Advanced R Exercises: 10 Functional Programming Practice Problems
Test your functional programming skills with 10 exercises covering closures, map()/Reduce(), function factories, composition, and error handling. Each problem has an interactive solution.
These exercises assume you're familiar with first-class functions, purrr map variants, closures, and function factories. They're designed to cement those concepts through hands-on practice.
Easy (1-3): Core FP Concepts
Exercise 1: First-Class Functions
Prove that functions are objects in R by storing them in a list and applying them dynamically.

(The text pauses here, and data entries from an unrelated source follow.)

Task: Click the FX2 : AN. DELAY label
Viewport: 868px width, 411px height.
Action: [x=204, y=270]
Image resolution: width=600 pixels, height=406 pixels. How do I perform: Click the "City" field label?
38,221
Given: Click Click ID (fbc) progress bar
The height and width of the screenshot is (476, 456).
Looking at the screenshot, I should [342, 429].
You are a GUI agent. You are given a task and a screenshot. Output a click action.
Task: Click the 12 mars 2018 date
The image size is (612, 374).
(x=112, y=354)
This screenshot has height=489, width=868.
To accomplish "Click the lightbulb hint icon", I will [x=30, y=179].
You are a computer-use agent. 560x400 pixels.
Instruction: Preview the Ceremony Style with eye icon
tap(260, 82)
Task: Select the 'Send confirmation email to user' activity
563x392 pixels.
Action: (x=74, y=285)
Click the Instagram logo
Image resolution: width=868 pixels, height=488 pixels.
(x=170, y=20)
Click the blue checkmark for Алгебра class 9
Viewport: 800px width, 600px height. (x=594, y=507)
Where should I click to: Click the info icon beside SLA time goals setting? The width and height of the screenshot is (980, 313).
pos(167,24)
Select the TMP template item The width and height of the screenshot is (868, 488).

# Create a list of 5 math functions: square, cube, negate, double, half
# Apply each one to the number 6 using sapply
**Explanation:** Functions are regular R objects — you can put them in lists, pass them to `sapply()`, and call them dynamically. This is the foundation of functional programming.
Exercise 2: Closures
Create a function that returns a counter — each call increments and returns the count.
# Create make_counter(start = 0)
# It should return a function that:
# - Returns the current count each time it's called
# - Increments the count after each call
# counter <- make_counter()
# counter() -> 1
# counter() -> 2
# counter() -> 3
**Explanation:** The inner function closes over `count` from the outer function's environment. `<<-` modifies `count` in the enclosing scope. Each call to `make_counter()` creates a separate environment.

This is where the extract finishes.